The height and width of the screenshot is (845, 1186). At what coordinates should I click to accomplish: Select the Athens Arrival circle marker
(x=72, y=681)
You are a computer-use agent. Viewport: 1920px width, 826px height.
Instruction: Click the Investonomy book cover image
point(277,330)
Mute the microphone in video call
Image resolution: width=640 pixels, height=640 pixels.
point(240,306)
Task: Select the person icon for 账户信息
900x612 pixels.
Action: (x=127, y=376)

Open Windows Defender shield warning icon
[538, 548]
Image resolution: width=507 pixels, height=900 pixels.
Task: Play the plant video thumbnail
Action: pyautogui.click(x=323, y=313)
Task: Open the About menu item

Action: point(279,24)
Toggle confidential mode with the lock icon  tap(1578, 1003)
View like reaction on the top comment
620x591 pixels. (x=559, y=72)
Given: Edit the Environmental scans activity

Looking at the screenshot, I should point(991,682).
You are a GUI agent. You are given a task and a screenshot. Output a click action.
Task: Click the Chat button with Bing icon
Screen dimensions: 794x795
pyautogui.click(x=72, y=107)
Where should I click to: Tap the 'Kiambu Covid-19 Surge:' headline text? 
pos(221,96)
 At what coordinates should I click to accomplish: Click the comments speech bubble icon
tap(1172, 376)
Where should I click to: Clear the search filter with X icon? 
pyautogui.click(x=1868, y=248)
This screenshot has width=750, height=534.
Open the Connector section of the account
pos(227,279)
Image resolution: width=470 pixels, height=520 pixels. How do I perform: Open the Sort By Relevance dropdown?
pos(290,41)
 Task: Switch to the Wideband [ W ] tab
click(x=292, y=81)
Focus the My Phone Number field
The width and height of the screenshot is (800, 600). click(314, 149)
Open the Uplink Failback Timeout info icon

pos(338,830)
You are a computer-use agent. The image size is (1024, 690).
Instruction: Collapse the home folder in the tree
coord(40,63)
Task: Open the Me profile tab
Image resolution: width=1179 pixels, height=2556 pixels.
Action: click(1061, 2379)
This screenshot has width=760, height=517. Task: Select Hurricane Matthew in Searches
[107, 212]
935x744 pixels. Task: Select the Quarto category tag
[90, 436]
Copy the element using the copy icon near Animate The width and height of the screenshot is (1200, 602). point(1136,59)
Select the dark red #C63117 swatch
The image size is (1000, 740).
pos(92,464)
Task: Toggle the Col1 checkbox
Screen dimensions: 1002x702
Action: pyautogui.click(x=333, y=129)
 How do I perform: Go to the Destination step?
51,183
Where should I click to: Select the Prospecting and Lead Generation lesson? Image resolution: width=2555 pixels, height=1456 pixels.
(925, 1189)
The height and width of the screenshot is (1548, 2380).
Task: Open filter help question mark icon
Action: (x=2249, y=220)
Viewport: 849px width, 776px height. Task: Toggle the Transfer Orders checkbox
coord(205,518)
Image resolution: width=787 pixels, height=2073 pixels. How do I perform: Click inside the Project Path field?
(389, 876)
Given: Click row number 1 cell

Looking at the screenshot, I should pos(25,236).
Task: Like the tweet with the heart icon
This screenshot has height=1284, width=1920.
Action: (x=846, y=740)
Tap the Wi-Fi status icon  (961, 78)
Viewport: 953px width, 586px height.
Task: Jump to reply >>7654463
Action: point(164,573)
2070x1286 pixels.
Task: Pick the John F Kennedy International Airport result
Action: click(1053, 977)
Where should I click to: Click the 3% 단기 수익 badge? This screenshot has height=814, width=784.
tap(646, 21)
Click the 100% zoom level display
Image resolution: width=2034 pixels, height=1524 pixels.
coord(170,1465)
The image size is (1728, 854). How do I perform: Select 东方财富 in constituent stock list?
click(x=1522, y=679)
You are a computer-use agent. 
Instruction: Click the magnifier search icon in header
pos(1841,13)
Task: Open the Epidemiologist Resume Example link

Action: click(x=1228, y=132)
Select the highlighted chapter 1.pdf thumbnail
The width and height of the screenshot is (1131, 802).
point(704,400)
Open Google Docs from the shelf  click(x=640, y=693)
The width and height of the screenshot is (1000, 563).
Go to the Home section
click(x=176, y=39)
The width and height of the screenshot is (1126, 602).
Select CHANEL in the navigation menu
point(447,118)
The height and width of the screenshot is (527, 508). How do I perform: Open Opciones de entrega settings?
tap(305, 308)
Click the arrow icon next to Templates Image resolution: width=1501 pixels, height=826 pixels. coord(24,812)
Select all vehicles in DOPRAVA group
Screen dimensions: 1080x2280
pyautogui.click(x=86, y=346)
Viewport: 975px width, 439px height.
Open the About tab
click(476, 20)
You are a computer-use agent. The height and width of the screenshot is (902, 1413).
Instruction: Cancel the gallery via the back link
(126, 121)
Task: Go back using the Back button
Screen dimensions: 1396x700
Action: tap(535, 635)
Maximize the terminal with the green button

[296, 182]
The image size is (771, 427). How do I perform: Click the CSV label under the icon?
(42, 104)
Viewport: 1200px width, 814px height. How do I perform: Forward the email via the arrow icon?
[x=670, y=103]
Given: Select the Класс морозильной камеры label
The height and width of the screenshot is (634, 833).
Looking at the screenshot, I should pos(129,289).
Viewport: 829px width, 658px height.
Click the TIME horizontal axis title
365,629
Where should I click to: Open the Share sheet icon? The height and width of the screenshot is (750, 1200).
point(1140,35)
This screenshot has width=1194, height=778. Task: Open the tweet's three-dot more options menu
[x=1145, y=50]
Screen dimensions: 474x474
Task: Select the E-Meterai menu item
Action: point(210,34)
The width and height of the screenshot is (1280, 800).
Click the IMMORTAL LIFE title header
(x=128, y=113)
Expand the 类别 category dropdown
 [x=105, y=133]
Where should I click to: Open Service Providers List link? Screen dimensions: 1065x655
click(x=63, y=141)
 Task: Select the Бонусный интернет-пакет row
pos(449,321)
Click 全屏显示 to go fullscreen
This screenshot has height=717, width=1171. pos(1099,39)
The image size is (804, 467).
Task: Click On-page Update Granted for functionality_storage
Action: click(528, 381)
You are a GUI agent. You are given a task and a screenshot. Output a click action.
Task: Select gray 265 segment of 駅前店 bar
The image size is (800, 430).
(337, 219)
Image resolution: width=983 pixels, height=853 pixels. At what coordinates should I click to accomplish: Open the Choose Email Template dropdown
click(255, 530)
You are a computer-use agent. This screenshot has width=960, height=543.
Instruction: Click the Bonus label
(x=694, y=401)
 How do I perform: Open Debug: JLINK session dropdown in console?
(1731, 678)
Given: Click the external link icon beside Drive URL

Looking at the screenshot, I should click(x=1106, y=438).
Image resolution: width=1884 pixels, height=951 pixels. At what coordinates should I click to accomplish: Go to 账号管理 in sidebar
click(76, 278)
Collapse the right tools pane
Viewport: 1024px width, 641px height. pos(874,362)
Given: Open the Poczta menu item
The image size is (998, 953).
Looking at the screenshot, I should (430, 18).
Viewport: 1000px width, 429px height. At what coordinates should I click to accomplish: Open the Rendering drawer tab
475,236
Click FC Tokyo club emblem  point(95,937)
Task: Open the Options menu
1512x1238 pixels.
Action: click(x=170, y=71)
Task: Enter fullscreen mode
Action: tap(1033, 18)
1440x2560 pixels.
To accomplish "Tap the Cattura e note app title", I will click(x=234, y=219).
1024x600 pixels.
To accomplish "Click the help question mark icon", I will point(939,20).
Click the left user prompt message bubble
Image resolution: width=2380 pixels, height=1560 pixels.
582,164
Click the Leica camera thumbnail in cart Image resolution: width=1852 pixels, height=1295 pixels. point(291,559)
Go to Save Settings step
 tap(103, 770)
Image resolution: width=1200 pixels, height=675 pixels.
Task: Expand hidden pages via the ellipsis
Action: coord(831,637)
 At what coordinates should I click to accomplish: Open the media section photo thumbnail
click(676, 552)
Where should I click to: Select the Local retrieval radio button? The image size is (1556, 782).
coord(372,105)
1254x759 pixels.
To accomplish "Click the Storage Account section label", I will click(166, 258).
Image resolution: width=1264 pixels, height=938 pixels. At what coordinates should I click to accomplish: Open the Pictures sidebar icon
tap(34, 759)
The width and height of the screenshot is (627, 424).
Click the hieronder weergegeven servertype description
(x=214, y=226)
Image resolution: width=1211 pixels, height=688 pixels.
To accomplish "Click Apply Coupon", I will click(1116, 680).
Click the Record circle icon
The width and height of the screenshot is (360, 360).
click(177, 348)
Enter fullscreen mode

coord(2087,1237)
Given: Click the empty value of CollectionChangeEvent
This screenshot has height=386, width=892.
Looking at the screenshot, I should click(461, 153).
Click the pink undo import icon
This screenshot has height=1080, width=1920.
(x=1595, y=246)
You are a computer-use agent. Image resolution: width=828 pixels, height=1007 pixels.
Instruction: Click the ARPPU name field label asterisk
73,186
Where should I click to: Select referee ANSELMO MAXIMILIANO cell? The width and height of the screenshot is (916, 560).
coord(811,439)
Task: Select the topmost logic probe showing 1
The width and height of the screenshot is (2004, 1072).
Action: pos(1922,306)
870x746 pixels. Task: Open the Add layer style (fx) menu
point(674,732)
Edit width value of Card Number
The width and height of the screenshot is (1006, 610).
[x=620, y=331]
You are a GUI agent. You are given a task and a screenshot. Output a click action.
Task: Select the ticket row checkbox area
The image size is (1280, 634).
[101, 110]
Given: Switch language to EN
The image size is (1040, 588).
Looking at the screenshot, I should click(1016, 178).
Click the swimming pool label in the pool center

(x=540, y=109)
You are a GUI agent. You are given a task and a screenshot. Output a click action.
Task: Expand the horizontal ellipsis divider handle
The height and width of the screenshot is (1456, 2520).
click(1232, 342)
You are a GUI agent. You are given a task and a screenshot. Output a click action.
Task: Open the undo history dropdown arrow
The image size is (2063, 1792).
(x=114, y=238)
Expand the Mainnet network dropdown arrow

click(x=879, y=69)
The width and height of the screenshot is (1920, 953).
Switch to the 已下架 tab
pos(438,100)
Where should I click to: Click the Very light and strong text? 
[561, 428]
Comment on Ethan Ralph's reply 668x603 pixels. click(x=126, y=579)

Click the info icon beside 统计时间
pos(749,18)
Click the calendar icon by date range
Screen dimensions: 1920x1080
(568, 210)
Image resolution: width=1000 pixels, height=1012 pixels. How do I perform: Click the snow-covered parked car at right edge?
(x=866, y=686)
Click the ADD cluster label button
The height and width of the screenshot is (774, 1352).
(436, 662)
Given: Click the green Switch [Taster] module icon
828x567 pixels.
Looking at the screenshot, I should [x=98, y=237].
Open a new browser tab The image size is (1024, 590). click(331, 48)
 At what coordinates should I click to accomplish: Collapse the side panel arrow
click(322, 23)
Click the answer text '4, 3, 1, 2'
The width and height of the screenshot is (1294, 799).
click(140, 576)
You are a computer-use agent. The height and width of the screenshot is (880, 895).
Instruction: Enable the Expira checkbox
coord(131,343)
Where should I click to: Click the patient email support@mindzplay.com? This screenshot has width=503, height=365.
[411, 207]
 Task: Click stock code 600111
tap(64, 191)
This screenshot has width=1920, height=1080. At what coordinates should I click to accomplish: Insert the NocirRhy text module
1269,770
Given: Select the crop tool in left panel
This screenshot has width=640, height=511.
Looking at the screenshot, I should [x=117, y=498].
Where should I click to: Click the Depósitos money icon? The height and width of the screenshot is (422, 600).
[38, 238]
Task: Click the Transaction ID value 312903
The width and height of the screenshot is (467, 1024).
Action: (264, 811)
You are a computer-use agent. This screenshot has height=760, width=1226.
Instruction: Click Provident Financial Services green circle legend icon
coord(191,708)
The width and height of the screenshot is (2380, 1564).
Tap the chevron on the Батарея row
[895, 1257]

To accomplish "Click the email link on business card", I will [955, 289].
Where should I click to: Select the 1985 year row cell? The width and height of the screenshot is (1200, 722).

■ EXERCISE PROMPT:
Turn the items from the line with "Given: Click the external" to the line with "Action: coord(831,637)" into a numbered list, leaving out blank lines.

■ FULL SOLUTION:
1. Given: Click the external link icon beside Drive URL
2. Looking at the screenshot, I should click(x=1106, y=438).
3. Image resolution: width=1884 pixels, height=951 pixels. At what coordinates should I click to accomplish: Go to 账号管理 in sidebar
4. click(76, 278)
5. Collapse the right tools pane
6. Viewport: 1024px width, 641px height. pos(874,362)
7. Given: Open the Poczta menu item
8. The image size is (998, 953).
9. Looking at the screenshot, I should (430, 18).
10. Viewport: 1000px width, 429px height. At what coordinates should I click to accomplish: Open the Rendering drawer tab
11. 475,236
12. Click FC Tokyo club emblem  point(95,937)
13. Task: Open the Options menu
14. 1512x1238 pixels.
15. Action: click(x=170, y=71)
16. Task: Enter fullscreen mode
17. Action: tap(1033, 18)
18. 1440x2560 pixels.
19. To accomplish "Tap the Cattura e note app title", I will click(x=234, y=219).
20. 1024x600 pixels.
21. To accomplish "Click the help question mark icon", I will point(939,20).
22. Click the left user prompt message bubble
23. Image resolution: width=2380 pixels, height=1560 pixels.
24. 582,164
25. Click the Leica camera thumbnail in cart Image resolution: width=1852 pixels, height=1295 pixels. point(291,559)
26. Go to Save Settings step
27.  tap(103, 770)
28. Image resolution: width=1200 pixels, height=675 pixels.
29. Task: Expand hidden pages via the ellipsis
30. Action: coord(831,637)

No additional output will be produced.